The gut-liver axis is vital for maintaining intestinal barrier integrity, liver function, and systemic inflammation[33]. Restoring this axis to its normal state is essential for improving intestinal and liver diseases. Normal function of the gut-liver axis depends on the integrity of the intestinal barrier, liver function, and the balance of intestinal flora. Disruption of any of these factors due to liver diseases can impair the normal function of the gut-liver axis[34]. Various liver diseases, including hepatic encephalopathy and chronic liver diseases, can arise from disruptions to the intestinal barrier[35,36]. The integrity of the intestinal barrier is heavily influenced by the gut microbiota. Disturbances in the structure and metabolism of intestinal flora can lead to degradation of the intestinal barrier and provoke an abnormal immune response[37]. With the rapid advancement of microbial 16S rRNA sequencing[38], exploring Elafibranor in the context of intestinal flora and intestinal homeostasis may shed light on its potential in managing liver diseases. Preliminary studies suggest that Elafibranor might positively impact liver diseases by modulating gut-related processes. Future research could further elucidate Elafibranor’s protective mechanisms in the gut, potentially revealing new therapeutic avenues for managing ALD, MAFLD, and CLD.
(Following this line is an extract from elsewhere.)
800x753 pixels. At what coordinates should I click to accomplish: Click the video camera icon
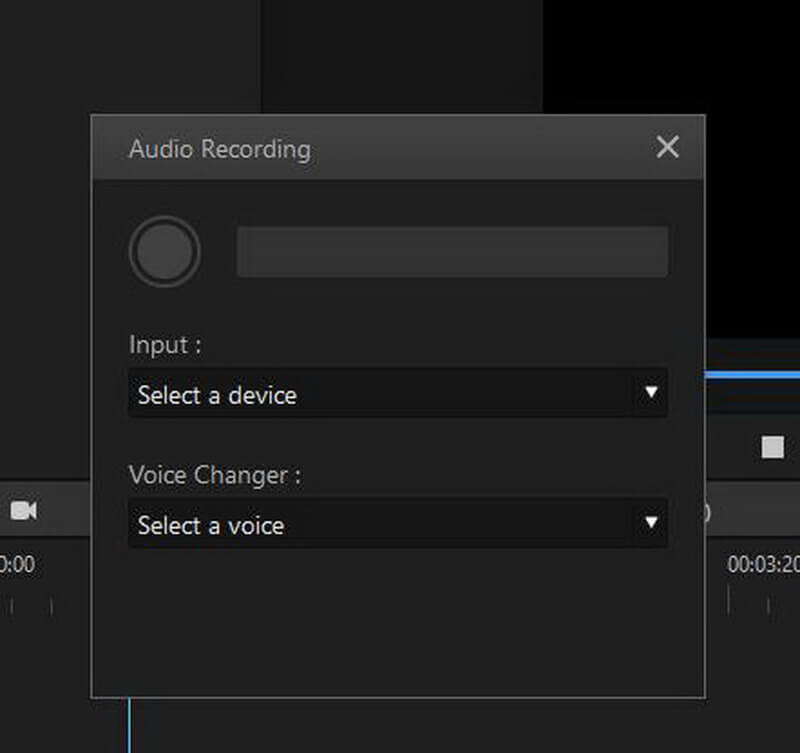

Elafibranor's potential for treating ALD, MAFLD, and CLD arises from its multi-target mechanism of action, which addresses various pathways involved in liver pathology. Its therapeutic efficacy may be further enhanced when used in combination with other therapeutic agents. Roth et al[39] found that combining Elafibranor with obeticholic acid in a mouse model of MASH improved therapeutic outcomes, suggesting that their complementary molecular mechanisms could synergistically target MASH. Similarly, Perakakis et al[23] highlighted the distinct but complementary anti-inflammatory and anti-fibrotic mechanisms of Elafibranor and liraglutide in MASH. Tølbøl et al[40] further explored the therapeutic effects of Elafibranor, obeticholic acid, and liraglutide in diet-induced obese mouse models of MASH, noting the unique anti-MASH properties of each. In the context of PBC, Lin et al[41] conducted a network meta-analysis which showed that PPAR agonists, including Elafibranor, improved biochemical outcomes such as ALP levels, especially when combined with ursodeoxycholic acid (UDCA). This suggests a potential benefit of combining Elafibranor with UDCA. Future research is necessary to fully assess the safety and efficacy of combining Elafibranor with other medications for liver diseases, as current studies mainly focus on treatment effectiveness.